(INPUT RECORDS):
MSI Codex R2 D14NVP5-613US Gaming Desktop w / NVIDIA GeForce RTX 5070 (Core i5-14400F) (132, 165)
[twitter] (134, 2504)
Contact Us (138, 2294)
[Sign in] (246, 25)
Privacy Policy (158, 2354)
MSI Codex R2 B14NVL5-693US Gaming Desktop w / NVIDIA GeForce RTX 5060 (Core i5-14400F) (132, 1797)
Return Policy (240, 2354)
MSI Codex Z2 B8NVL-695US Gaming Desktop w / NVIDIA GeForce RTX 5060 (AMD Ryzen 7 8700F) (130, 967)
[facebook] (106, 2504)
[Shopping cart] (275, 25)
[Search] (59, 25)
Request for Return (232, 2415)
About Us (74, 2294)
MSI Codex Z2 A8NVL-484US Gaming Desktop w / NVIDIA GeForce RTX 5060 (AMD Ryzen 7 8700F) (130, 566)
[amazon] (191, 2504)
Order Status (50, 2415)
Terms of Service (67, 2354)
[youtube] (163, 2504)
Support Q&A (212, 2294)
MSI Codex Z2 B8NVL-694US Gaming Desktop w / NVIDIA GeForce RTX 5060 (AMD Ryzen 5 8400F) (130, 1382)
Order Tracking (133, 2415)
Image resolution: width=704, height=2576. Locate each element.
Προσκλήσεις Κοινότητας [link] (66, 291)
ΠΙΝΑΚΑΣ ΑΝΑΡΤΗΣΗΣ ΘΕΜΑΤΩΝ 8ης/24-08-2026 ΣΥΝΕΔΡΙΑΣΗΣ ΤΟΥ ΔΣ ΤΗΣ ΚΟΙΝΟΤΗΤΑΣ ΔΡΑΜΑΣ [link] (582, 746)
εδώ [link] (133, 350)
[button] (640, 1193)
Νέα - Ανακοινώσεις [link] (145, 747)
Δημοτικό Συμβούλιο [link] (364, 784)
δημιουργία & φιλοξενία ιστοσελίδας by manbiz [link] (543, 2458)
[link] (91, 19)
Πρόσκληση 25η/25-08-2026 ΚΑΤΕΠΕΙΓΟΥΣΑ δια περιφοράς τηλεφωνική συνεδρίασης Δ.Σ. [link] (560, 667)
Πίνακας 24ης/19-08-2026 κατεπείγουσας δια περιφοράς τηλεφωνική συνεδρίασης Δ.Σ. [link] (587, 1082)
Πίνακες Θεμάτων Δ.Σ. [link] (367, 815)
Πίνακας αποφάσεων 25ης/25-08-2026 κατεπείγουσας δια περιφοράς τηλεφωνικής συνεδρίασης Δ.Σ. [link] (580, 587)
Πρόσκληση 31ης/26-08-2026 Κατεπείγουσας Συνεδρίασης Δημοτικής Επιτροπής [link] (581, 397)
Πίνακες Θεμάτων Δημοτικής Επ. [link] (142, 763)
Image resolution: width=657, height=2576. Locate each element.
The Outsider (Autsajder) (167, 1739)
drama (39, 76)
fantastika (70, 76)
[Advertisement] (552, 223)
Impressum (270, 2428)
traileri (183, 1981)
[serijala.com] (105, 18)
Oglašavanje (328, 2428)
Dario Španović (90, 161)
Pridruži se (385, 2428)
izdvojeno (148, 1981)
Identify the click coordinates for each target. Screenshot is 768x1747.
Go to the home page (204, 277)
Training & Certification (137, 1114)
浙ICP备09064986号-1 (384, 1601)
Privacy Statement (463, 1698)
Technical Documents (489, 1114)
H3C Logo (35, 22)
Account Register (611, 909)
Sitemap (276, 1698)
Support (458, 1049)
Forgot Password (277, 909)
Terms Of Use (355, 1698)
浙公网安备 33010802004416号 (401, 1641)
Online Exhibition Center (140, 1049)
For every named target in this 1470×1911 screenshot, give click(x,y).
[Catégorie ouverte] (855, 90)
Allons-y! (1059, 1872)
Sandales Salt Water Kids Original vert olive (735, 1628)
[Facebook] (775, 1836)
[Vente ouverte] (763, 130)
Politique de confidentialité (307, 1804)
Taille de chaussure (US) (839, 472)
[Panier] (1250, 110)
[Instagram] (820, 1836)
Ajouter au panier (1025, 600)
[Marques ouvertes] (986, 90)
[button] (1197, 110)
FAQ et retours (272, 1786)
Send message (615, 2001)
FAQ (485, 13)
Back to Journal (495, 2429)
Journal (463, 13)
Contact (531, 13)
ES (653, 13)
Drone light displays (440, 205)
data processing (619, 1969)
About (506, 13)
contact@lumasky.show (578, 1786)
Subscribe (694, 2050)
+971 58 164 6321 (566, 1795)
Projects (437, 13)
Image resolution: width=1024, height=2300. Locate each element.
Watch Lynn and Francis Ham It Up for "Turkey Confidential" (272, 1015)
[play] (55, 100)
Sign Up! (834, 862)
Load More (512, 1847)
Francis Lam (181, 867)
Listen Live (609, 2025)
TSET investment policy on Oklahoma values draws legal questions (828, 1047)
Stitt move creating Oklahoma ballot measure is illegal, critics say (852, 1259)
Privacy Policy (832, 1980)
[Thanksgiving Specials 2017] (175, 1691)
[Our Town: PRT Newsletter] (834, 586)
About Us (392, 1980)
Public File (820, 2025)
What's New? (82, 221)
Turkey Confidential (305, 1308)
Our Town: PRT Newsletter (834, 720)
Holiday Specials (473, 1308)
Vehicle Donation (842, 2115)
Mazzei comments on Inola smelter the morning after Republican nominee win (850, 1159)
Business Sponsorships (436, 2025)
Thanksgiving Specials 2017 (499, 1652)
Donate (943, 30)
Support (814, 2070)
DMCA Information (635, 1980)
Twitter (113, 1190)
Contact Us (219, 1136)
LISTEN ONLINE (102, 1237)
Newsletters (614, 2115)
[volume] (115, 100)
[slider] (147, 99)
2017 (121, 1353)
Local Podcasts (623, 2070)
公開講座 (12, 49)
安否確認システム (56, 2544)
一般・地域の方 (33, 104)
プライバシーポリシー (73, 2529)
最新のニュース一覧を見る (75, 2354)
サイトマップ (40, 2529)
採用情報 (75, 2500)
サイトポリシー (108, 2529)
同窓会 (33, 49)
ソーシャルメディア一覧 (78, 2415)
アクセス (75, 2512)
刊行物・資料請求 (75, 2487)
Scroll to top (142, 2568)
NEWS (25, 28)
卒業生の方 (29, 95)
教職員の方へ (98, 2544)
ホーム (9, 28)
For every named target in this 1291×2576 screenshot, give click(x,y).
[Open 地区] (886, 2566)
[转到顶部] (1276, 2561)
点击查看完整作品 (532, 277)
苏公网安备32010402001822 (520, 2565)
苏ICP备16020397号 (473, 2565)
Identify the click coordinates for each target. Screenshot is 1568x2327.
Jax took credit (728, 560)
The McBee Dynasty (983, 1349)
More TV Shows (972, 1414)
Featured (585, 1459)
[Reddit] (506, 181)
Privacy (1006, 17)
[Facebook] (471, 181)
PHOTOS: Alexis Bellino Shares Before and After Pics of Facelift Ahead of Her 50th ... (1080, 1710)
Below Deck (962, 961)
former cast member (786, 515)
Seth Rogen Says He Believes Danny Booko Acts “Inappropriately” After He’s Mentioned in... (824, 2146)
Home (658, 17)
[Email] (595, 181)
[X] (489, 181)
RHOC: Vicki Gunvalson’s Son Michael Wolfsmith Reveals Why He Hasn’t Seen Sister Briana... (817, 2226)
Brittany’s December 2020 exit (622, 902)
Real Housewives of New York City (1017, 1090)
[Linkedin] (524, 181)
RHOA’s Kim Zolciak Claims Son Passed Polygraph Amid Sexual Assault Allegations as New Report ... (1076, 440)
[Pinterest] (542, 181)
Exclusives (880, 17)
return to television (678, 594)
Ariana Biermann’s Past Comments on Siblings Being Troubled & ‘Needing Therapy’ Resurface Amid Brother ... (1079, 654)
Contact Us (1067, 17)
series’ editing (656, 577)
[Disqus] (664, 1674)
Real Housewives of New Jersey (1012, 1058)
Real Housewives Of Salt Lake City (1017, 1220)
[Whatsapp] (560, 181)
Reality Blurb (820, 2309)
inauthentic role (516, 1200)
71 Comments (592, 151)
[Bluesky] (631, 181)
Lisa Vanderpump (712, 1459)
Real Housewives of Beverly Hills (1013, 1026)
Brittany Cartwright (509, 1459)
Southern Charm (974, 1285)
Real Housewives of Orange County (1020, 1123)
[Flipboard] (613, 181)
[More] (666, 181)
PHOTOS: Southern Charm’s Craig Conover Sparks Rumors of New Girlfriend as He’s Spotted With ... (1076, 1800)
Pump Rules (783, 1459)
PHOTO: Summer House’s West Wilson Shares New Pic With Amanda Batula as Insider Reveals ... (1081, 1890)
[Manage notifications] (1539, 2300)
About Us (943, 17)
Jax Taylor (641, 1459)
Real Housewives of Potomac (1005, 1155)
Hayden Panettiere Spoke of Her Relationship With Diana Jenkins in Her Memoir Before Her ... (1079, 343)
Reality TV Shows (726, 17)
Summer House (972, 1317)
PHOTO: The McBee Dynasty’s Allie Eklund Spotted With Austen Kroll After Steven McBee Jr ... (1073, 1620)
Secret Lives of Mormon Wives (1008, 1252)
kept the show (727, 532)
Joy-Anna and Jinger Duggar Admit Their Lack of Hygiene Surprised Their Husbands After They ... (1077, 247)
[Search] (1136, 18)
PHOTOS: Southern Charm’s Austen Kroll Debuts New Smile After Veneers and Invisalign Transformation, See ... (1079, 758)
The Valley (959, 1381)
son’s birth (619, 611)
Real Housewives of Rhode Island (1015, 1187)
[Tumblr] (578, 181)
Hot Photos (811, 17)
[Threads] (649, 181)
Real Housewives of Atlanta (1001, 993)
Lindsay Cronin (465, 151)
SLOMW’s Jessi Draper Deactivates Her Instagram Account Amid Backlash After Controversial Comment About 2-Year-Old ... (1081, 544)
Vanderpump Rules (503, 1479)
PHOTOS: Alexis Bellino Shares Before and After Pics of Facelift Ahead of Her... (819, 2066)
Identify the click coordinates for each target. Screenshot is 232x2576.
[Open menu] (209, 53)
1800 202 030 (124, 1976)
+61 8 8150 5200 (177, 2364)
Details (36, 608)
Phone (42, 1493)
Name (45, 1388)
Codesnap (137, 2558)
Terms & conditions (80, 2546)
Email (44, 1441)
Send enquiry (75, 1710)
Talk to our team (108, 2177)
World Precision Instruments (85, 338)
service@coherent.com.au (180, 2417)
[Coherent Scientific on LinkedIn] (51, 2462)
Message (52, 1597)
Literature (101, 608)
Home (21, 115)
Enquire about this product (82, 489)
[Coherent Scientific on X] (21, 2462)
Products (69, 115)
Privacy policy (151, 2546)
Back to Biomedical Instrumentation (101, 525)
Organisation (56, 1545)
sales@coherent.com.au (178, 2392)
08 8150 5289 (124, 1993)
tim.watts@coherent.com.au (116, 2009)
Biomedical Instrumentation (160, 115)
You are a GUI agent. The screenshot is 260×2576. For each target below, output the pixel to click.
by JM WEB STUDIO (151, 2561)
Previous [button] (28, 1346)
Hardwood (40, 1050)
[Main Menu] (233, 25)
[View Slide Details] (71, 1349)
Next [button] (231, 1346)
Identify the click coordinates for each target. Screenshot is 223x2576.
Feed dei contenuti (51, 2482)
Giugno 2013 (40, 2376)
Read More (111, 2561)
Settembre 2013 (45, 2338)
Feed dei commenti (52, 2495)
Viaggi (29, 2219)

(TASK BRIEF): Reproduce verbatim the lines above, from the line with "[转到顶部] (1276, 2561)" through the line with "71 Comments (592, 151)".

(SOLUTION TO THIS EXERCISE):
[转到顶部] (1276, 2561)
点击查看完整作品 (532, 277)
苏公网安备32010402001822 (520, 2565)
苏ICP备16020397号 (473, 2565)
Identify the click coordinates for each target. Screenshot is 1568x2327.
Jax took credit (728, 560)
The McBee Dynasty (983, 1349)
More TV Shows (972, 1414)
Featured (585, 1459)
[Reddit] (506, 181)
Privacy (1006, 17)
[Facebook] (471, 181)
PHOTOS: Alexis Bellino Shares Before and After Pics of Facelift Ahead of Her 50th ... (1080, 1710)
Below Deck (962, 961)
former cast member (786, 515)
Seth Rogen Says He Believes Danny Booko Acts “Inappropriately” After He’s Mentioned in... (824, 2146)
Home (658, 17)
[Email] (595, 181)
[X] (489, 181)
RHOC: Vicki Gunvalson’s Son Michael Wolfsmith Reveals Why He Hasn’t Seen Sister Briana... (817, 2226)
Brittany’s December 2020 exit (622, 902)
Real Housewives of New York City (1017, 1090)
[Linkedin] (524, 181)
RHOA’s Kim Zolciak Claims Son Passed Polygraph Amid Sexual Assault Allegations as New Report ... (1076, 440)
[Pinterest] (542, 181)
Exclusives (880, 17)
return to television (678, 594)
Ariana Biermann’s Past Comments on Siblings Being Troubled & ‘Needing Therapy’ Resurface Amid Brother ... (1079, 654)
Contact Us (1067, 17)
series’ editing (656, 577)
[Disqus] (664, 1674)
Real Housewives of New Jersey (1012, 1058)
Real Housewives Of Salt Lake City (1017, 1220)
[Whatsapp] (560, 181)
Reality Blurb (820, 2309)
inauthentic role (516, 1200)
71 Comments (592, 151)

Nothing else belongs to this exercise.